**Task brief**
In your copy, reproduce the entries exactly as they are, minus the images.

==== Dataset content ====

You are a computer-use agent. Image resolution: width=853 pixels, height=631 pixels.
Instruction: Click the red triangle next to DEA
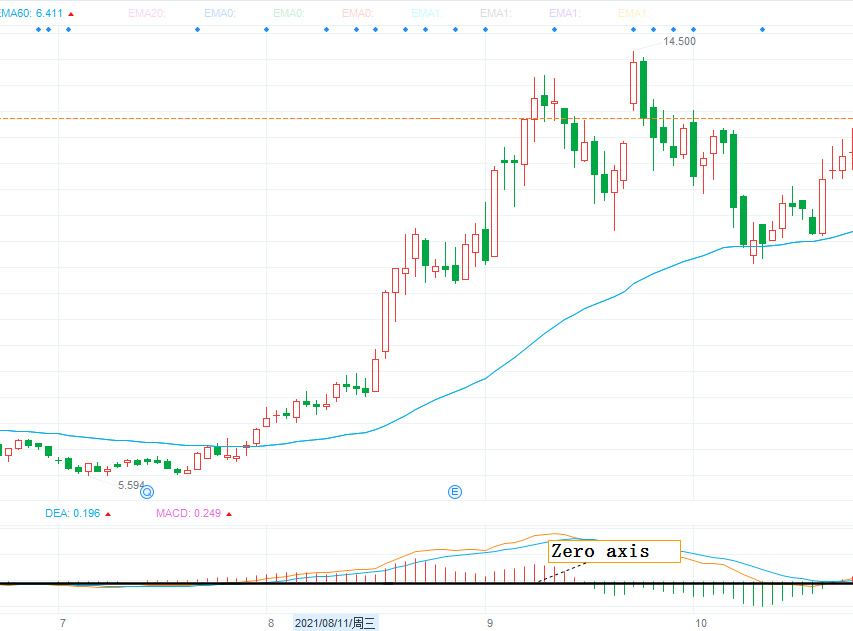(108, 514)
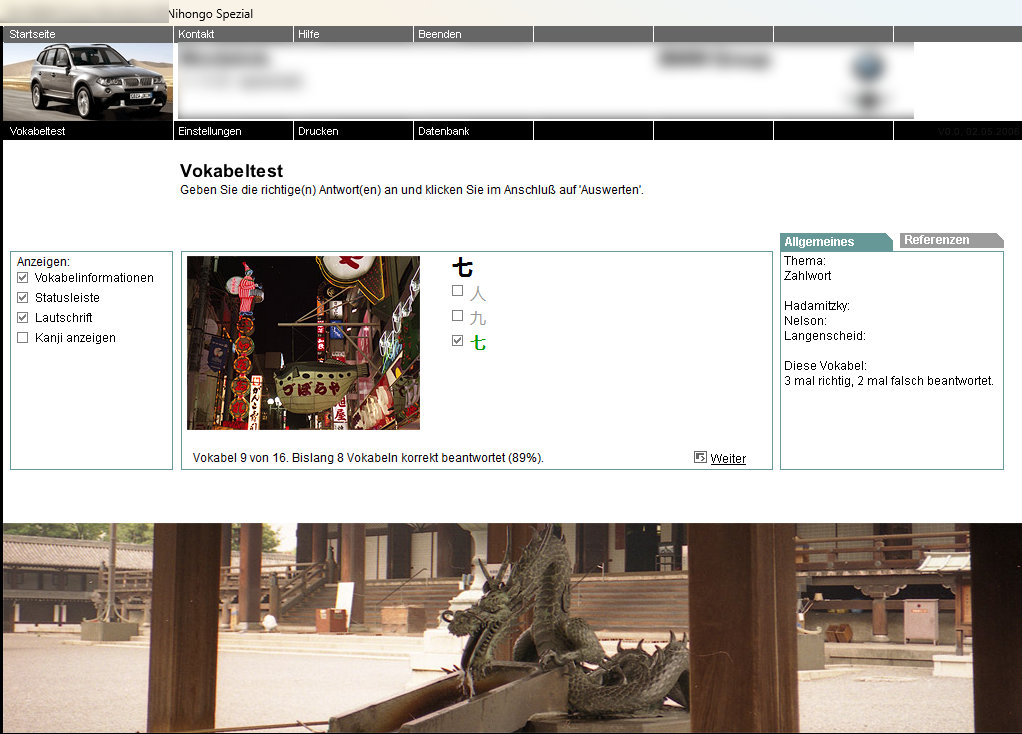
Task: Click Beenden to quit the program
Action: [x=440, y=34]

====

**Written reply**
You are a computer-use agent. Image resolution: width=853 pixels, height=631 pixels.
Instruction: Click the red triangle next to DEA
(108, 514)
Task: Click Beenden to quit the program
Action: [x=440, y=34]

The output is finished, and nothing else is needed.